In 2024, Nvidia (NASDAQ: NVDA) continues its relentless upward trajectory, driving the US equity market to new heights. Jeremy James Siegel, a finance professor at the Wharton School, has suggested that Nvidia’s stock could potentially double or even triple from its current levels if it follows a similar trajectory to Cisco (NASDAQ: CSCO) during the dot-com era.

Nvidia stock price rally

It’s widely acknowledged that Nvidia has been the primary catalyst behind the recent surge in the stock market.

With the advent of the AI revolution in early 2023, Nvidia, leveraging its advanced chips, witnessed an unprecedented surge in demand.

This surge can be attributed to the fact that cutting-edge AI applications, like ChatGPT, necessitate high computational capabilities, which are primarily delivered through specialized chips called graphics processing units (GPUs). Nvidia holds a dominant position in this market, commanding an estimated 80% share, according to industry analysts.

GPUs excel in executing the specific mathematical operations required for AI workloads, offering superior efficiency in these tasks compared to the more versatile central processing units (CPUs) produced by companies like Intel (NASDAQ: INTC). While CPUs are capable of handling a broader range of computational tasks, they do so with less efficiency in AI-related processes. Due to the significant demand for its GPUs, Nvidia has experienced explosive sales growth, as evidenced by its recent earnings reports. This rapid expansion has been reflected in the remarkable surge of Nvidia’s stock, which has soared over 270% in the past year alone.

In the current year, Nvidia’s stock has surged an impressive 82%, significantly outperforming the broader market.

What happened during the dot com bubble?

As a select group of AI-focused technology behemoths continues to propel the US stock market to unprecedented highs, some investors are drawing comparisons between this current bull market and the infamous “dot com bubble” of the late 1990s and early 2000s.

The dot com bubble, which occurred during the late 1990s and early 2000s, was characterized by rampant speculation in internet-based companies, resulting in soaring stock prices. Investors eagerly funneled capital into startups, often without profitability, enticed by the vast potential of the internet. However, the bubble ultimately burst in 2000, leading to widespread losses and market turmoil.

During this period, companies such as Cisco, along with others like Qualcomm (NASDAQ: QCOM) and Oracle (NYSE: ORCL), experienced substantial growth.
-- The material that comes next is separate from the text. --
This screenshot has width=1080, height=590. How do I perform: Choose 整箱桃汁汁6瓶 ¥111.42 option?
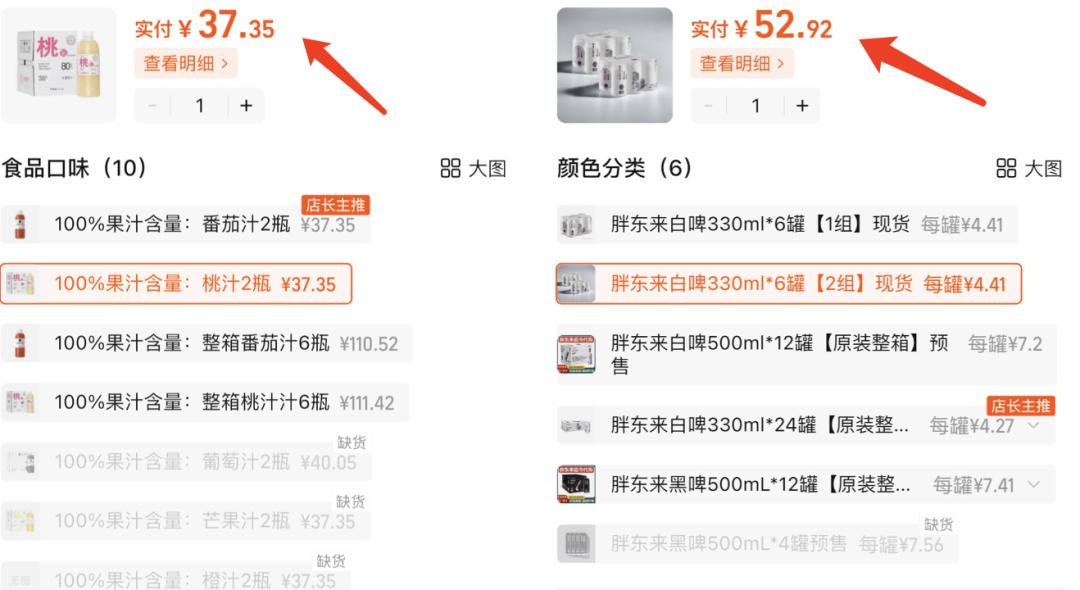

Cisco, a provider of networking and cybersecurity services, emerged as one of the most valuable companies globally by market capitalization, symbolizing the exuberant investment sentiment surrounding technology and internet-related stocks at the time.

Nvidia stock forecast

Alongside Nvidia, gold, and Bitcoin, have also been experiencing a resurgence to new highs following a period of nearly four years of weakness. These assets are identified as “momentum” assets in the current market landscape, according to Professor Jeremy J. Siegel in his weekly commentary released Monday.

Despite Nvidia encountering a significant 10% intraday drop last Friday, such setbacks do not necessarily disrupt the momentum cycle, and further highs could be expected, Siegel remarked.

Nevertheless, the recent volatility in Nvidia’s stock price prompts inquiries about the broader trajectory of the tech sector.

“Are we witnessing a hype cycle reminiscent of 1996-97, where these stocks are poised to become even more frenzied as we experienced 24 years ago during the internet boom? There is no definitive answer to that question at present,” Siegel stated in the commentary.

“There could potentially be a two to three-fold increase in Nvidia’s value if it follows the valuation trajectory of Cisco to its peak. It is essential to clarify—this is not a prediction of what will transpire—rather an acknowledgment of what is feasible in a mega bubble,” he emphasized.

With Nvidia’s stock trading around $900, Siegel’s remarks suggest the stock could surge to as much as $2700, resulting in a market capitalization of approximately $6.8 trillion.

Earlier today, Bank of America raised its price target on NVDA stock to $1100.